История об истории жизни моего папы
После завершения моих съемок я вернулась домой. В тот же день папа велел маме пойти найти ружье, чтобы он мог убить всех соседей.
– У меня плохо пахнет изо рта? – спрашивал он, стоя на коленях на полу в спальне и поддевая пальцем паркетную доску.
Он страшно исхудал и еле мог удержать в руках чашку. Он больше не ходил смотреть на птиц – он вообще перестал ходить. Неблагоприятный прогноз доктора Коупленда оправдался.
В начале августа папа практически перестал говорить. Иногда я приходила к нему в больницу, садилась на краешек кровати, смотрела в окно и рассказывала ему о его же жизни. Как он однажды отвез нас в Сан-Бернардино, где открыли какое-то новое кафе под названием “Макдоналдс”, с гамбургерами за пятнадцать центов и апельсиновым соком за пять. Я спрашивала: помнит ли он огромную красную вывеску “Гамбургеры по системе самообслуживания. Продано БОЛЬШЕ 1 миллиона штук”? Помнит ли он вкус гамбургеров, помнит ли эту вывеску? Папа улыбнулся, но не кивнул.
Однажды я рассказала папе про то, как он не раз вывозил нас на Тихоокеанское шоссе – через Пятьдесят пятую авеню и Пасадену, – и оттуда мы ехали аж до Палос-Вердес. А там они с его другом, Бобом Бландином, первым делом бежали проверять ловушки для лобстеров, а потом ныряли с утеса в океан. В Палос-Вердес стояла знаменитая стеклянная церковь, возведенная Ллойдом Райтом, в которой мечтали сочетаться браком все молодые парочки – оттуда открывался отличный вид на океан. Я спросила у папы, помнит ли он, как однажды в церкви отменили все свадьбы, потому что в тот день из-за оползня в океан ушел целый дом.

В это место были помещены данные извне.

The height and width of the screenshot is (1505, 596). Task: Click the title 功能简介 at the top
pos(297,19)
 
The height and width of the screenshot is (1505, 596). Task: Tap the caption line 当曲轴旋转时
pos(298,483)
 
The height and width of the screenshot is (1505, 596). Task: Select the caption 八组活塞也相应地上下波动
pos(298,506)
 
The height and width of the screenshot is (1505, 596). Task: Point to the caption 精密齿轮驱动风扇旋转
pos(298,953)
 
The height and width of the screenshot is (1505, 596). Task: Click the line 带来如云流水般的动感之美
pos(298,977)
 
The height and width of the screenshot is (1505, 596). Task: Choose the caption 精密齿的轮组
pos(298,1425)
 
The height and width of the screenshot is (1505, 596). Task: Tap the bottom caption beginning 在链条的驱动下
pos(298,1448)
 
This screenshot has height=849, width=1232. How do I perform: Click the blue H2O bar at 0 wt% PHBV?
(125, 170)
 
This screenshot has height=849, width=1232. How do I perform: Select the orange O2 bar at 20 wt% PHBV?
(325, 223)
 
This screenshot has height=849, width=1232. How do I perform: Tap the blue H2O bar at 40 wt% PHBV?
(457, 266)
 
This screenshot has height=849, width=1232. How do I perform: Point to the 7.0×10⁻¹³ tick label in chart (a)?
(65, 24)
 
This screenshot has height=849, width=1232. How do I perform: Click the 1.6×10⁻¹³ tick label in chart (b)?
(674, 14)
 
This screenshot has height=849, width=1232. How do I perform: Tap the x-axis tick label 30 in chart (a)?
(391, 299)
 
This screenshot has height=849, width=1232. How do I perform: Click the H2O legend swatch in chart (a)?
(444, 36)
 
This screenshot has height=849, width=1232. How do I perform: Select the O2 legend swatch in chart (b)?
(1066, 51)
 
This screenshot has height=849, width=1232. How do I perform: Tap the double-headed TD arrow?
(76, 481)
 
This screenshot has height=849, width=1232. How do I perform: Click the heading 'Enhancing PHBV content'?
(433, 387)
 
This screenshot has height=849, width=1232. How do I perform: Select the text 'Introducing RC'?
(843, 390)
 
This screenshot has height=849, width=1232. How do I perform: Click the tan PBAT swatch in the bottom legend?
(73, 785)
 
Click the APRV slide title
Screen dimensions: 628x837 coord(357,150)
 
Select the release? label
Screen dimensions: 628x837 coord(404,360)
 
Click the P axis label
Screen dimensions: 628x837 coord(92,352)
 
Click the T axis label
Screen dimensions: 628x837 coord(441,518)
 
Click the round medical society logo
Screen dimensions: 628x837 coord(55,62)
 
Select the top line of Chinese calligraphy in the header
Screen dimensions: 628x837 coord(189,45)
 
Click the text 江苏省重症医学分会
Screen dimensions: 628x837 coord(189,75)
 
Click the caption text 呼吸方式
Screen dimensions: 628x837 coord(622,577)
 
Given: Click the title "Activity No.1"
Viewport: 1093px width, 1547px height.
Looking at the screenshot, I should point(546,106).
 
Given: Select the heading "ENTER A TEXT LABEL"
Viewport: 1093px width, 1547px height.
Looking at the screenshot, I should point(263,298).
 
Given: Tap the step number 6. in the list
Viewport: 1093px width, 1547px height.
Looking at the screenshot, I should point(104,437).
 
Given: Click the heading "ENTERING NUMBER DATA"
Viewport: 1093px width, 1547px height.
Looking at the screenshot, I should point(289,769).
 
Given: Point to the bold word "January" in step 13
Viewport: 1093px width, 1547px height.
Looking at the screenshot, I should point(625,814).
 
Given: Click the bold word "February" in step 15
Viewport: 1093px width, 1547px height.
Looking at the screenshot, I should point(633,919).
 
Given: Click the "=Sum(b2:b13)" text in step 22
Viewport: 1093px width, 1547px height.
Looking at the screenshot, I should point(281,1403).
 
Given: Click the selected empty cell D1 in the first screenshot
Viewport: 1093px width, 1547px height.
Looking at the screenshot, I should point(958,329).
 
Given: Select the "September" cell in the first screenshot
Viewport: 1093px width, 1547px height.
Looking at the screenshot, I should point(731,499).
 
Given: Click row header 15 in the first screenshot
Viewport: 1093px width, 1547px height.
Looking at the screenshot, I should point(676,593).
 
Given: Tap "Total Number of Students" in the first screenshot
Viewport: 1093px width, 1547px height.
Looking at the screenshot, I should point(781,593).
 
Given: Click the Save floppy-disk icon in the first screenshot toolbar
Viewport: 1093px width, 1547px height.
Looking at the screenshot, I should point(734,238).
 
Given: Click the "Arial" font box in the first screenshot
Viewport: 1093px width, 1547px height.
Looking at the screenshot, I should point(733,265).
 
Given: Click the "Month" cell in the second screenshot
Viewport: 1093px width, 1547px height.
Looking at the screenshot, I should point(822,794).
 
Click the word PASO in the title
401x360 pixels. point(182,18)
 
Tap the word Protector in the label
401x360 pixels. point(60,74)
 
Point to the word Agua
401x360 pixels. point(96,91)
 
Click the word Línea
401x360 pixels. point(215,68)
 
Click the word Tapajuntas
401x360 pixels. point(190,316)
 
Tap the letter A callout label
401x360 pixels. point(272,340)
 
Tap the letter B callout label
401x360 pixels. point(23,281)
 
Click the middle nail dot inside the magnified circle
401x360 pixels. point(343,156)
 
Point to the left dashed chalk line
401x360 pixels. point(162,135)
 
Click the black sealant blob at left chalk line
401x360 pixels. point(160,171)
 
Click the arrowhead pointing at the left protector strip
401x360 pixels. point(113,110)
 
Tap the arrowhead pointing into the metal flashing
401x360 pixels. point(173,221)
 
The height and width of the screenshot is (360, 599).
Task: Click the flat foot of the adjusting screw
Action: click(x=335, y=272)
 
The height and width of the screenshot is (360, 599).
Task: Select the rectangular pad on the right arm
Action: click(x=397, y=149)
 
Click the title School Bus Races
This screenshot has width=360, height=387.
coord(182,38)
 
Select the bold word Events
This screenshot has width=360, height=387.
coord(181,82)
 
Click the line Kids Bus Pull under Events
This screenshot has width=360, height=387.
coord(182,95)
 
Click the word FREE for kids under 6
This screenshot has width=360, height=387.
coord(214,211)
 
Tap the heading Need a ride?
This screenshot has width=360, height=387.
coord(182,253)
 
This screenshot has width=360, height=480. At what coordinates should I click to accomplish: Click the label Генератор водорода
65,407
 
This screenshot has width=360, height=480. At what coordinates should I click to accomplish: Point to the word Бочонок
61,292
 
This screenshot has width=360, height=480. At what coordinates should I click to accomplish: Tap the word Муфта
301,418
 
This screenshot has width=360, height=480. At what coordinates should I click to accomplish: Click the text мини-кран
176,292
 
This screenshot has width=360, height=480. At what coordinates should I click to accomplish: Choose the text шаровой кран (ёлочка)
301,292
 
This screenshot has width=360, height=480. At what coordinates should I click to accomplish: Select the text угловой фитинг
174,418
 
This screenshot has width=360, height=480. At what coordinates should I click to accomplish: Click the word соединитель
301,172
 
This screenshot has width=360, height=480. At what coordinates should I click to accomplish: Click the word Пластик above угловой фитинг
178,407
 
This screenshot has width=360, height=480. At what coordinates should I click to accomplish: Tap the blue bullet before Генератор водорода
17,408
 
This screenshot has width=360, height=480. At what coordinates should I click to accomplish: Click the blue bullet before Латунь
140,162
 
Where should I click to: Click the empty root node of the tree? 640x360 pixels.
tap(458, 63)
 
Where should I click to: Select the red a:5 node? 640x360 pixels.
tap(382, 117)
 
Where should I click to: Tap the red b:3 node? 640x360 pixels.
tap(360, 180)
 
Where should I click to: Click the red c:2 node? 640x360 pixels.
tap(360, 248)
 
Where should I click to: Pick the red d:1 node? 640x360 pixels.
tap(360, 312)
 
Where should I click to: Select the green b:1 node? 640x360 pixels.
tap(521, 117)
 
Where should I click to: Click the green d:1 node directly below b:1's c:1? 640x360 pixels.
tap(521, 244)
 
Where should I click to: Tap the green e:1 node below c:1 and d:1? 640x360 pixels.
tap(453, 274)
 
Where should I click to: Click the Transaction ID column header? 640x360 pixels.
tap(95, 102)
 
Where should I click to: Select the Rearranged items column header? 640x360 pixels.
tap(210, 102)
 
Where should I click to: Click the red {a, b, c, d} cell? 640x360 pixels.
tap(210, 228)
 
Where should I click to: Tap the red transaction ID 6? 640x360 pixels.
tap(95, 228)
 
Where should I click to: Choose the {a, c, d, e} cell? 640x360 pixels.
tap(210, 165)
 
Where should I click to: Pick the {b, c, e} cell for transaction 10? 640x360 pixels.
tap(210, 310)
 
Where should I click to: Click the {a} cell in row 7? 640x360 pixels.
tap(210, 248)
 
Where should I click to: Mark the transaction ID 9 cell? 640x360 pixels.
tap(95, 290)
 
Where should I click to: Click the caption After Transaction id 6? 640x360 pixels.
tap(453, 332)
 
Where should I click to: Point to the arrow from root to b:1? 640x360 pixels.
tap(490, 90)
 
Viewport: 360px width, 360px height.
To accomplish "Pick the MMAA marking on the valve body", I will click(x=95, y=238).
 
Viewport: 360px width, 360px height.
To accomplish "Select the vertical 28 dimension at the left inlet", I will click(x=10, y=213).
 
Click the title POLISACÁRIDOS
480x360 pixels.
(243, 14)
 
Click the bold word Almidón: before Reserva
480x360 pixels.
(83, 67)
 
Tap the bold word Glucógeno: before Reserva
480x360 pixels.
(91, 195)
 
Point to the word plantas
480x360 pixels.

Помнит ли он, что мы, не обращая внимания на оползни, все равно продолжали ездить в Палос-Вердес? Помнит ли, как мы ждали его, сидя в фургончике и поедая мамины завернутые в фольгу домашние бургеры с сыром, майонезом и огурчиками? Помнит ли, как при подъезде к утесам начинал напевать: “Кто украл колокольчик, динь-динь-дон? Знаю-знаю-знаю, Дорри Белл”? Помнит ли, как нагибался, чтобы поцеловать Робин, которую называл малиновкой, и меня, его Ди-Энни О-Холли? Папа качал головой, пытаясь понять, о чем я говорю. Я задавала слишком много вопросов умирающему от рака человеку.
Еще я рассказала, как однажды подсматривала за ним в спальне, пока она раскладывал пяти-, десяти – и двадцатипятицентовые монетки по специальным колбочкам “Банка Америки”. Заполнив колбочки, он открыл ящик, заполненный такими же колбочками, и положил их сверху. Помню, как довольно он смотрел на видимые результаты своих трудов. Он, сын Мэри Элис Холл, с радостью идет к своей мечте и зарабатывает капитал.
Я говорила папе, чтобы он обязательно гордился всеми теми мечтами, до которых у него не дошли руки. Я говорила ему, что обязательно расскажу своим детям о его достижениях – хоть и понимала, что детей у меня, скорее всего, никогда не будет. Папа мне не ответил. После этого я перестала рассказывать ему истории.
От коронера[11] приехал толстый мужчина в черном костюме. Он надел силиконовые перчатки и начал осматривать папино тело. Это не заняло у него много времени. Закончив, он нацепил на большой палец папиной ноги ярлычок. Больше никаких правых и левых ботинок Джека Холла. Мы с Робин и Дорри вышли во двор. Сквозь окно было видно, как два работника похоронной службы перекладывают папу на каталку. Его накрыли темно-синей тканью и повезли на улицу – сквозь гостиную, через кухню и гараж. Я следила за этой процессией взглядом. Потом они захлопнули дверь машины, и сквозь стекло я смогла рассмотреть лишь темно-синий кусочек ткани – цвета океана на рассвете.